INSTRUCTION 1:
Using the neon tetra thread, answer each question:
(a) How many neon tetras does Miss.Soul have?
(b) What general rule did the store give about stocking?
(c) According to sumpthinfishy, what is the minimum number of cories for a tank?

PASSAGE SHOWN:
· · · · ·
# Question about neon tetras



## Miss.Soul (Mar 30, 2005)

I recently bought a ten gallon aquarium and I have more than a few fish I suppose. I have 3 blue platys (fairly small) 2 white skirt tetras (very small) 2 black skirt tetras (not small at all) a dwarf frog 5 neon tetras (because I understand they have a need to school?) and an albino cory. One of my neons is not as happy as the rest of my fish and the store told me it's one fish per gallon as a general rule but they helped me build my aquarium and said _nothing _ when I bought these guys. I don't want my tank to be overcrowded (it certainly doensn't look like it is) and I want my fish to be happy so i was wondering if anyone here can tell me if the pet store is just blowing bubbles or whether I really DO need to upgrade my tank.

Thanks for any input

~D


----------



## sumpthinfishy (Jan 21, 2005)

I'd say you either need a bigger tank, or maybe see if you can return some of the fish. That's gonna be a lot of fish in a 10 gallon. Also, cories need to be at least three in a tank. They'e shoaling fish, too.
· · · · ·
SUPPLIED DATA:
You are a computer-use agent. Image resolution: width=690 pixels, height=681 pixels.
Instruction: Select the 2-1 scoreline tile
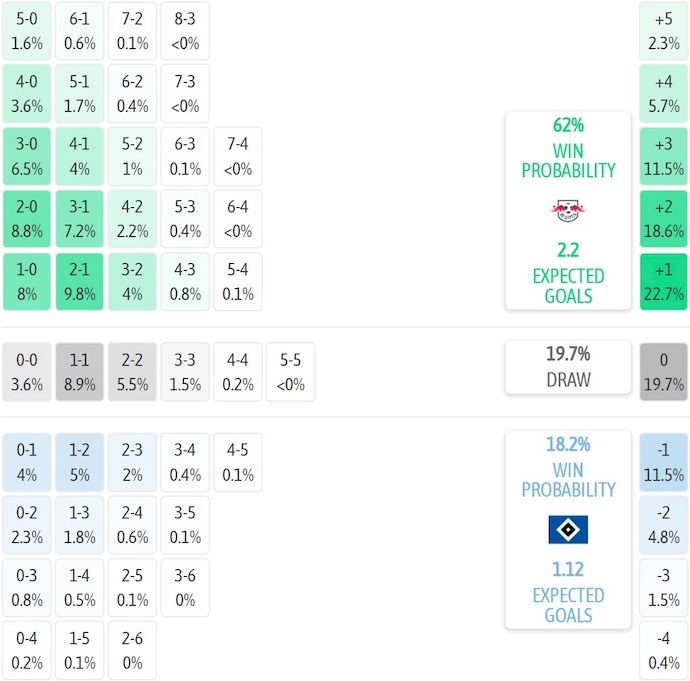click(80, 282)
· · · · ·
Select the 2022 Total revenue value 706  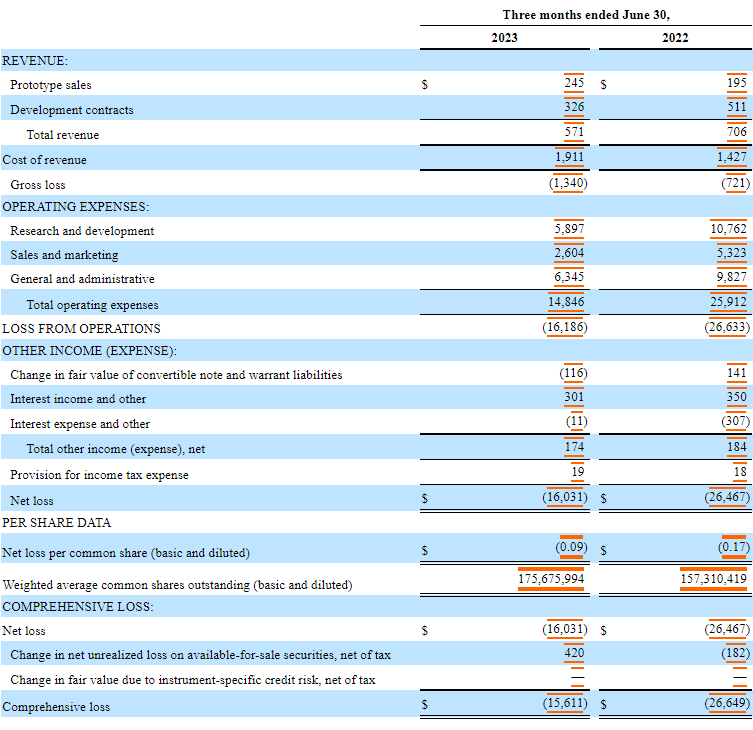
· · · · ·
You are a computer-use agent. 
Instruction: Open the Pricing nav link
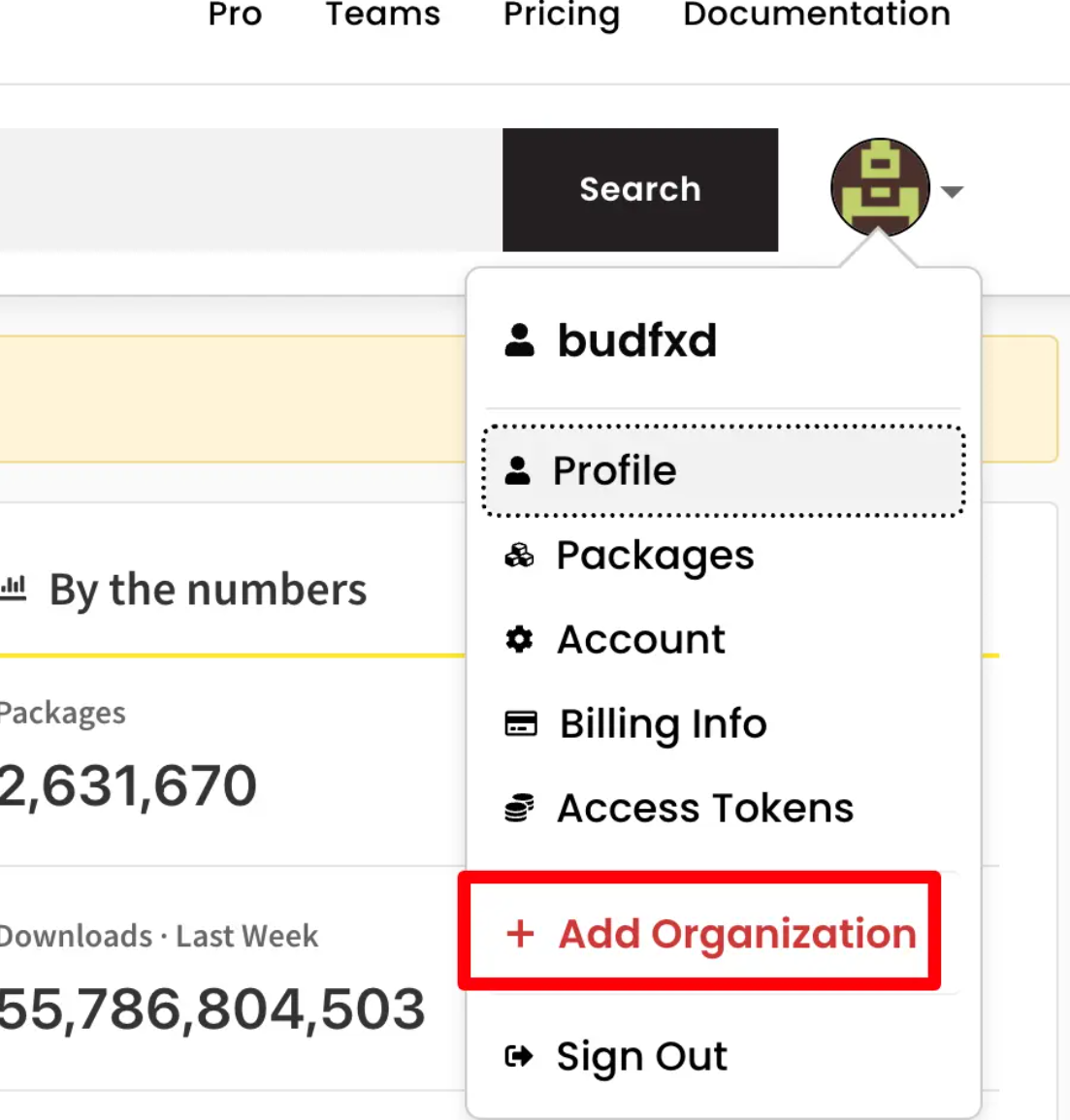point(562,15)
· · · · ·
INSTRUCTION 2:
Count the lines of the records that contain the word "computer". Give only the number.

TASK ANSWER 1:
(a) 5
(b) One fish per gallon
(c) Three

TASK ANSWER 2:
2